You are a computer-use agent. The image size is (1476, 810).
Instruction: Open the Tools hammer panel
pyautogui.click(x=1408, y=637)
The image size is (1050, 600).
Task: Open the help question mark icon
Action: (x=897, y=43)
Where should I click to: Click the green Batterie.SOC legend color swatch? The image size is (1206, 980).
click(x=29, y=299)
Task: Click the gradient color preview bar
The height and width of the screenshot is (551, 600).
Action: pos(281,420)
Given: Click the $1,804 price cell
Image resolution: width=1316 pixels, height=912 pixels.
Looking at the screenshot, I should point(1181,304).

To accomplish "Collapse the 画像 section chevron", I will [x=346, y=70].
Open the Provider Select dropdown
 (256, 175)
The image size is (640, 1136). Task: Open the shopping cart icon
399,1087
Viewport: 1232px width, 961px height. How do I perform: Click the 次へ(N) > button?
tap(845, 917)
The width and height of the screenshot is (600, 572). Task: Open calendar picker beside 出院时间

════════════════════

DESAFÍO >> Transcribe íntegramente los registros de arriba, línea por línea y sin alterar ningún carácter.

RESULTADO FINAL >>
You are a computer-use agent. The image size is (1476, 810).
Instruction: Open the Tools hammer panel
pyautogui.click(x=1408, y=637)
The image size is (1050, 600).
Task: Open the help question mark icon
Action: (x=897, y=43)
Where should I click to: Click the green Batterie.SOC legend color swatch? The image size is (1206, 980).
click(x=29, y=299)
Task: Click the gradient color preview bar
The height and width of the screenshot is (551, 600).
Action: pos(281,420)
Given: Click the $1,804 price cell
Image resolution: width=1316 pixels, height=912 pixels.
Looking at the screenshot, I should point(1181,304).

To accomplish "Collapse the 画像 section chevron", I will [x=346, y=70].
Open the Provider Select dropdown
 (256, 175)
The image size is (640, 1136). Task: Open the shopping cart icon
399,1087
Viewport: 1232px width, 961px height. How do I perform: Click the 次へ(N) > button?
tap(845, 917)
The width and height of the screenshot is (600, 572). Task: Open calendar picker beside 出院时间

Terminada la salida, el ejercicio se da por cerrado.